# Assignment 3: Hyperparameters, Optimizers, and Regularization


This notebook is meant to be an overview of common optimizer options, regularization techniques, and a little bit on hyperparamter tuning. We show you how to make a nice api with tensorflow, use that api to make a network, and set up the network for training. 

From this framework, we demonstrate experiments with different optimizers and regularization techniques. We outline a few important best practices of deep learning, especially in the design phase of the neural network.

In [None]:
import tensorflow as tf
import numpy as np
from matplotlib import pyplot as plt

Tensorflow provides a nice interface for MNIST that makes it easy to load MNIST. It also provides a convenient way for us to use standard train/val/test splits.

For those of you who took 189 or the decal a while ago, you might remember that these splits are delineated as so:
* train: the data we train on 
* val:   the data we use to adjust our hyperparameters
* test:  the data we use at the very end of our hyperparameter search to report the quality of our model. Shouldn't be looked at until you are done tuninig hyperparameters and never should be a metric to adjust a model

In [None]:
from tensorflow.examples.tutorials.mnist import input_data
mnist = input_data.read_data_sets('../data/mnist', one_hot=True)

# Data lines
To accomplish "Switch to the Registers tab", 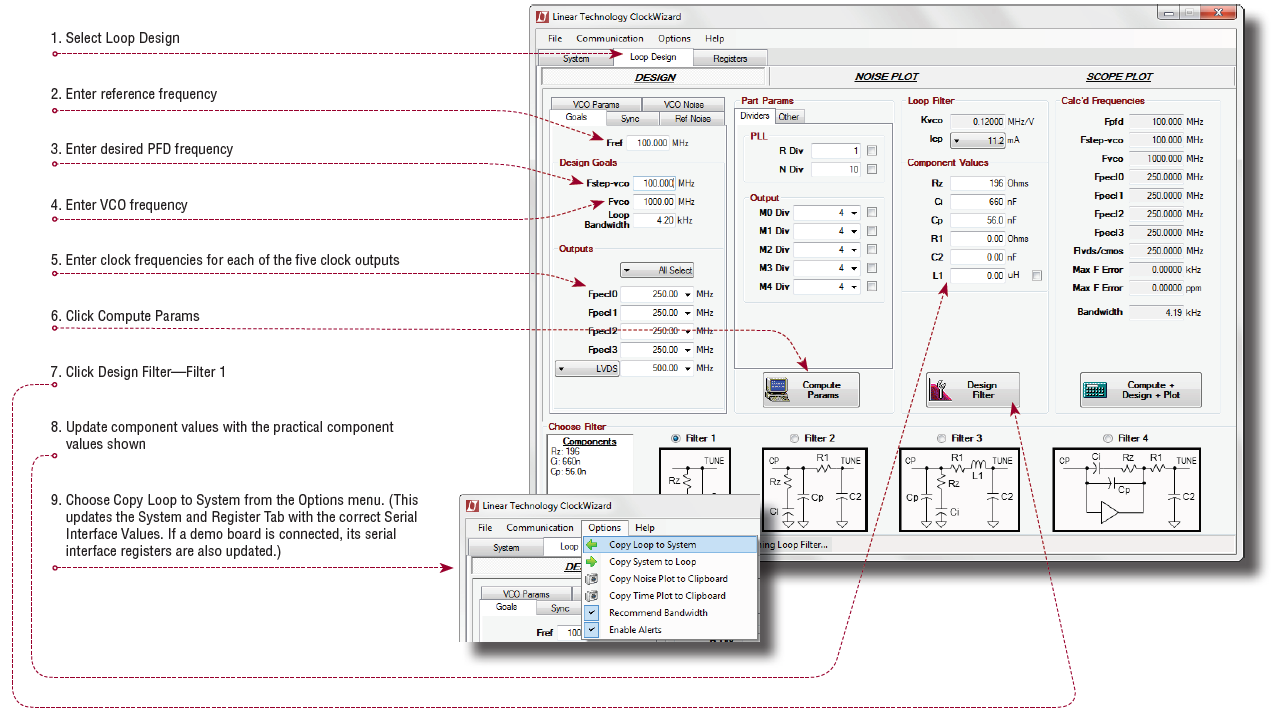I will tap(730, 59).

...

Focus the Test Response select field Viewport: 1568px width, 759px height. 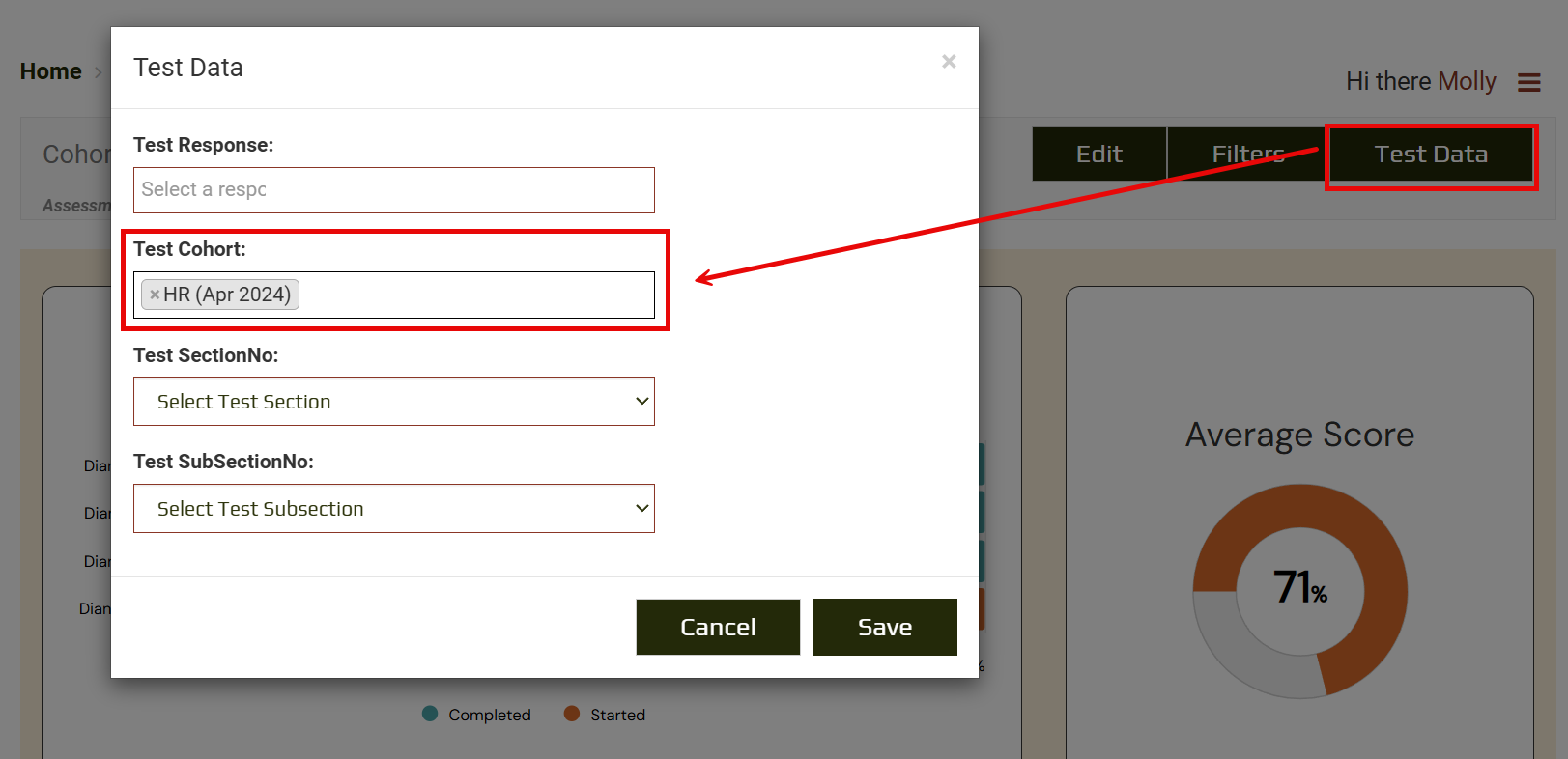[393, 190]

# Aim of the exercise
Extend the hyperparameters and optimizers notebook past the MNIST loading step, in its own voice.

# Task output
### Boilerplate
Here I've prepared a few boilerplate functions that I like to use to make construction of nets easier. 

In [None]:
relu = tf.nn.relu
def weight_variable(shape,name=None):
    initial = # ___ YOUR CODE HERE ____
    return tf.Variable(initial, name=name)

def bias_variable(shape,name=None):
    initial = # ___ YOUR CODE HERE ____
    return tf.Variable(initial, name=name)

def fc_layer(x, W, b, act_fn=None):
    if act_fn is not None:
        # return the layer function (affine operation) - make sure you apply the act_fn
        return # ___ YOUR CODE HERE ____
    else:
        #return the affine function by itself
        return # ___ YOUR CODE HERE ____
def accuracy(preds, true):
    #compute accuracy using predicted and true
    return tf.reduce_mean(tf.cast(tf.equal(tf.argmax(preds, 1), tf.argmax(true, 1)), tf.float32))

If you've defined everything correctly, then this test should pass and you won't receive an assertion error

In [None]:
def test_layers():
    tf.reset_default_graph()
    tf.set_random_seed(1)
    x = tf.random_normal([1,10])
    w = weight_variable([10,10])
    b = bias_variable([10])
    layer1 = fc_layer(x, w, b, act_fn=relu)
    with tf.Session() as sess:

        sess.run(tf.global_variables_initializer())
        output = sess.run(layer1)
        print(output)
        assert np.allclose(output,np.array([[ 0.17964056,  0.1712192 ,  0.0615531 ,  0.04394994,  0.,0.06671001,  0.36768118,  0.11596319,  0.,  0.03804523]], dtype=np.float32))
test_layers()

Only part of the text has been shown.